His newest offering, "History Gets Ahead of the Story" (Grizzley Music/self-released)", finds the drummer in a new trio, alongside John Medeski (organ) and Jeff Lederer (tenor and soprano saxophones, flute). Seven of the program's 10 songs are from the pen of bassist William Parker with two from Lederer and one from Cosgrove. Parker is one of the more important people on the contemporary scene, not just for his music but also for the work that he and his wife, poet and choreographer Patricia Nicholson, have done for artists by creating organizations, most notably the Vision Festival. The blues-soaked sounds this trio produces serve to remind the listener of Mr. Parker's "roots", his connection to "soul" music and the blues as well as to fellow bassist and composer Charles Mingus.
Photo: Joe Crocetta
Opening with "O'Neal's Porch" (from the 2001 album of the same name), the trio sets the easy pace and one can feel the influence of Curtis Mayfield in the melody and groove. These musicians are not afraid to go "out" for a moment yet the song always returns to the walking organ bass lines and Cosgrove's steady cymbal and snare work. Lederer's solo ranges far afield, something he does with joy, playing with an exuberance that adds fire. Medeski gets rights into the groove with his soulful Hammond B-3 sound. Lederer moves to flute for the playful "Little Bird", opening with a cheerful duet with Medeski before dropping into a sweet groove. The clarinet comes out for "Wood Flute Song", an angular groove that the drummer drives with his innate sense of rhythm. The drummer contributed the other-worldly "Ghost"––again, the richly-hued tones of Lederer's clarinet reads the melody and dances off into a sweet solo while Medeski's gospel chords swell in the background.
Photo: Joe Crocetta
Lederer's two contributions, "Gospel Flowers" and "Purcell's Lament", both show the trio at its musical best. The former track has a steady groove with powerful solos from Medeski and the tenor saxophonist, all the while Cosgrove pushes them forward. The latter tune opens with a unaccompanied keening soprano sax before the organ enters. The piece moves into a lovely ballad, the cymbal and trap set coloring the lines as Medeski supports the voice in front. The swirling organ moves in and around the lovely soprano phrases while the drummer adds more color (the photo on the left gives you an idea of what Cosgrove is doing as he listens and plays).
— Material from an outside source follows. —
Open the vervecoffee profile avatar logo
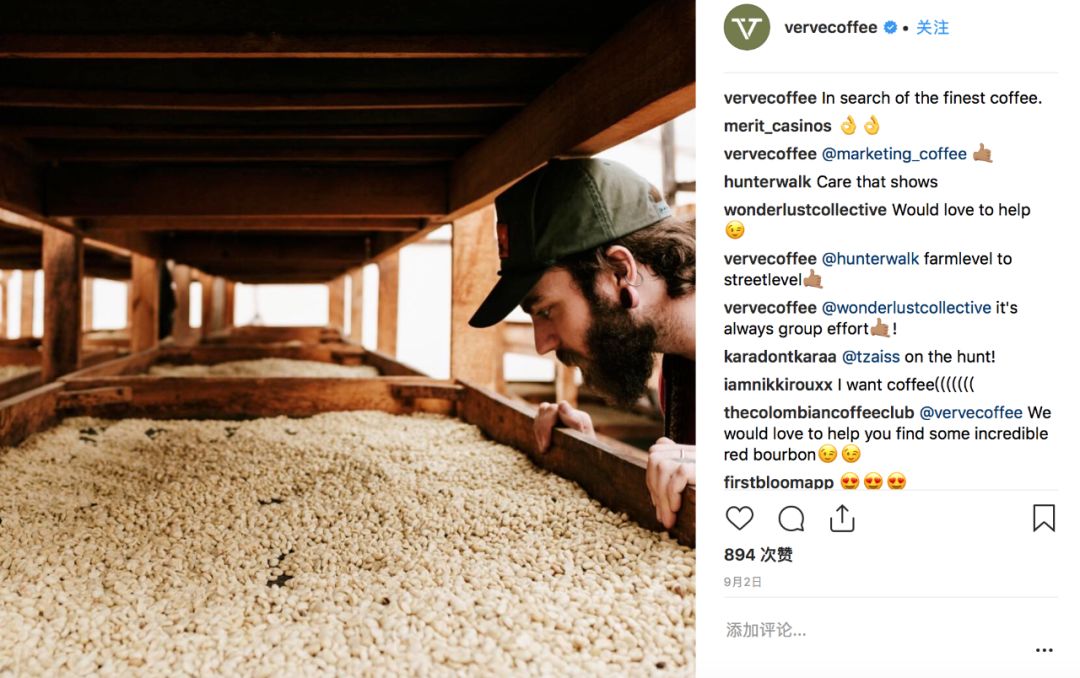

"History Gets Ahead of the Story" closes with Mr. Parker's "Harlem" (off his Quartet's 2005 "Sound Unity" album). The power of the tenor sax, Lederer at his bluesiest, is balanced by the quiet organ and drum accompaniment. Pay attention to Medeski's solo and how Cosgrove gives him so much space but never abandons the groove. This is 2 a.m. music at its best.
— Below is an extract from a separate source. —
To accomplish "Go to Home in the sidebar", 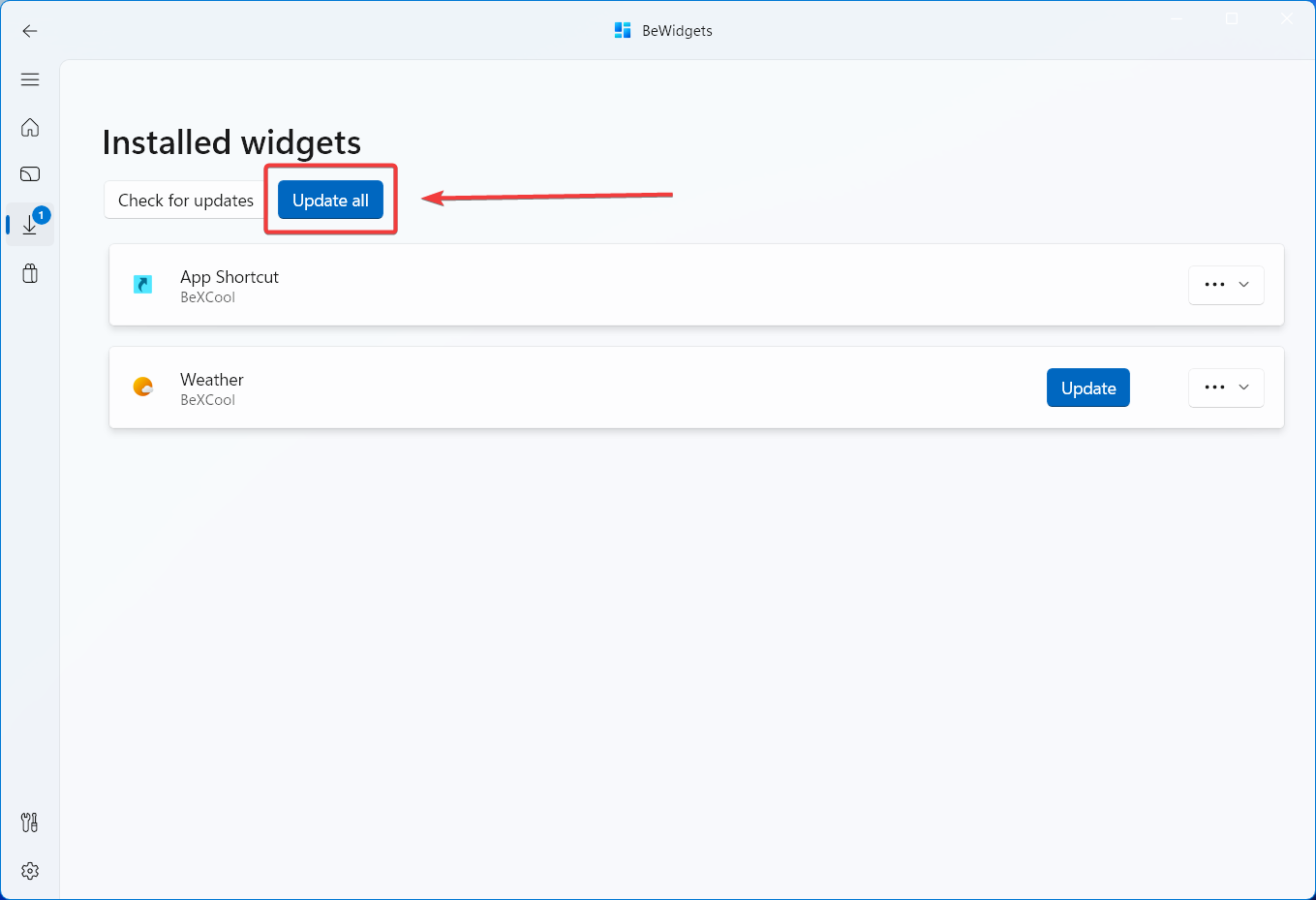I will (x=30, y=127).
The trio of Jeff Cosgrove, John Medeski, and Jeff Lederer celebrate the music of William Parker by taking his music and not copying it but by putting their own creative voices to the forefront. The clarity of the recording allows the listener to enter into the studio and really "feel" the conversations going on with the trio and this music. A delight from start to finish, take an hour to dive into these "Stories."